別名「人種のモザイク」とも呼ばれていて、「リトルイタリー」「アラブ人街」「コリアンタウン」など世界各地からやってきた文化が地域ごとにでき上がっていて、トロントはまるで世界を縮小したような場所でした。
ちなみにジャパニーズタウンはありませんでした(笑)
「髪を切ってほしい」
アメリカにいた頃から現地在住日本人とカナダ人数人から連絡をもらっていて、その人たちと会っては髪を切り、会っては髪を切り…そんな日々を送っていたらあっという間に1週間がたってしまいました。
特に思い出に残るのがトロントのシンボルであるCNタワーでカットしたときのことです。
オンタリオ湖が一望できるハーバーフロントで 、少し肌寒い朝7時に韓国人の旅仲間と待ち合わせをしました。
実は、彼の髪は1年前にタイのバンコクで、その数ヶ月後にイタリアのコロッセオの前でカットしたので3回目になります!
縁って不思議なもんですね(笑)
「このシンボルの前で切ってほしい」との彼の要望により朝早くカットすることになったのですが、内心早起きが少しめんどくさいなーと思っていました。(笑)
でも、行ってみると空が澄んでいてとても綺麗な湖に感動…。
2人で温かいお茶をすすりながら、そしてこれまでの旅の思い出をお互い話しながら髪を切りました。

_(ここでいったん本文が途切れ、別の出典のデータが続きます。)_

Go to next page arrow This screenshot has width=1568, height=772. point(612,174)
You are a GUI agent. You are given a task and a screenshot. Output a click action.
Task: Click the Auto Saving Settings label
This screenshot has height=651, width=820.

他によく行っていたのはダウンタウンに位置するライアーソン大学です。
看板を置くとたくさんの学生が集まってきて話しかけてきてくれます。
さすが移民の街トロントというだけあり、みんな違う国の血が流れているようでした。
出身もマレーシア、中国、アメリカ、アイルランド、日本とさまざま。
髪の色も肌の色も目の色も違う。
「この大学でカットしてれば世界中まわる必要などないのかもしれない」
そんなことをふと思いました。
ある日、“KING”と呼ばれるトロントで働く日本人美容師と一緒にライアーソン大学でカットすることになりました。
いつもは1人だけど、もう1人いるだけで雰囲気がガラッと変わり、とても楽しかったです。
このように世界各地で出会う日本人美容師からも多くのことを教えてもらえました。
今までいろんな街に行きましたが、トロントほど日本人が多く住む街も珍しいです。
滞在してみて特に感じたことは日本人美容師がすごく多いこと。
ワーキングホリデー制度がある英語圏、そして人気の街なので必然的に数が多くなるのはわかりますが、あまりに多くの美容師に会ったので驚きました。
美容師さんたちの多くはアジア系サロンで働いていました。
トロントには日系サロンもたくさんあり、お客さまで日本人の方もいるようなので英語が少し苦手な人でもやっていけそうです。
住んでも髪を切る場所、働く場所には困らなそうな環境でした。